9. The method for detecting the multi-level alignment of the sub-micron multi-ring belt of the computer-generated hologram according to claim 7, wherein in the step S2, the interferometer (16) is aligned with the computer-generated hologram (11), specifically:

the light beam emitted by the interferometer (16) is reflected by the first alignment diffraction region (0), interference fringes are formed inside the interferometer (16), the position of the calculation holographic element (11) is adjusted until the interference fringes are close to zero fringes, and then the interferometer (16) is aligned with the calculation holographic element (11).
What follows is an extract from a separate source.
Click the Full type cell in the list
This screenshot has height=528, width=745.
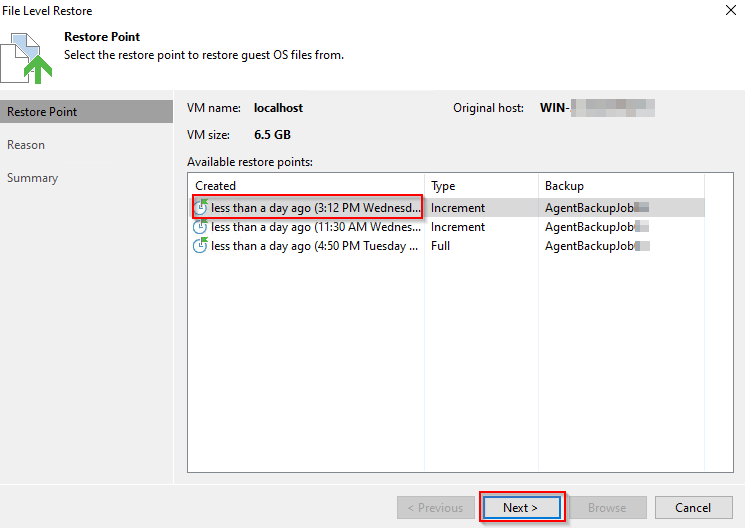point(442,246)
10. The method for detecting the multi-level alignment of the sub-micron multi-ring belt for calculating the hologram according to claim 7, wherein in the step S3, the inclination deviation between the interferometer (16) and the lens barrel housing (10) is eliminated, specifically:

after the light beam emitted by the interferometer (16) is diffracted through the second alignment diffraction area (3) and reflected through the reflection area of the lens barrel shell (10), interference fringes are formed inside the interferometer (16), the position of the lens barrel shell (10) is adjusted until the fringe coma aberration term disappears, and then the inclination deviation of the interferometer (16) and the lens barrel shell (10) is eliminated.
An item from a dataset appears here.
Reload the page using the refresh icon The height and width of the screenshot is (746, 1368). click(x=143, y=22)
11. The method for detecting the multi-level alignment of the sub-micron multi-ring belt for calculating the hologram according to claim 7, wherein in the step S5, the inclination deviation between the fourth adjusting mechanism (9) and the lens barrel housing (10) is eliminated, specifically:

after the light beam emitted by the interferometer (16) is diffracted by the second alignment diffraction area (3) and reflected by the reflection area of the fourth adjusting mechanism (9), interference fringes are formed in the interferometer (16), the fourth adjusting mechanism (9) is adjusted to incline until the fringe coma aberration term disappears, and then the inclination deviation between the fourth adjusting mechanism (9) and the lens barrel shell (10) is eliminated.

12. The method for detecting the multi-level alignment of the sub-micron multi-ring belt for calculating the hologram according to claim 7, wherein in the step S6, the fourth lens (15) is assembled and adjusted, specifically:

the light beam emitted by the interferometer (16) is diffracted through the fourth detection diffraction area (5), then reflected through the fourth lens (15), interference fringes are formed in the interferometer (16), and the eccentric and axial distance of the fourth adjusting mechanism (9) is adjusted until the interference fringes are close to zero fringes, so that the fourth lens (15) is assembled and adjusted;

in the step S9, the third lens (14) is adjusted, specifically:

the light beam emitted by the interferometer (16) is diffracted through the third detection diffraction area (4), then reflected through the third lens (14), interference fringes are formed in the interferometer (16), and the eccentric and axial distance of the third adjusting mechanism (8) is adjusted until the interference fringes are close to zero fringes, so that the third lens (14) is assembled and adjusted;

in the step S12, the second lens (13) is adjusted, specifically:

after the light beam emitted by the interferometer (16) is diffracted through the second detection diffraction area (2) and reflected through the second lens (13), interference fringes are formed in the interferometer (16), and the eccentric and axial distance of the second adjusting mechanism (7) is adjusted until the interference fringes are close to zero fringes, and then the second lens (13) is assembled and adjusted;

in the step S15, the first lens (12) is adjusted, specifically:

the light beam emitted by the interferometer (16) is diffracted through the first detection diffraction area (1), then reflected through the first lens (12), interference fringes are formed in the interferometer (16), the eccentric and axial distance of the first adjusting mechanism (6) is adjusted until the interference fringes are close to zero fringes, and then the first lens (12) is assembled and adjusted.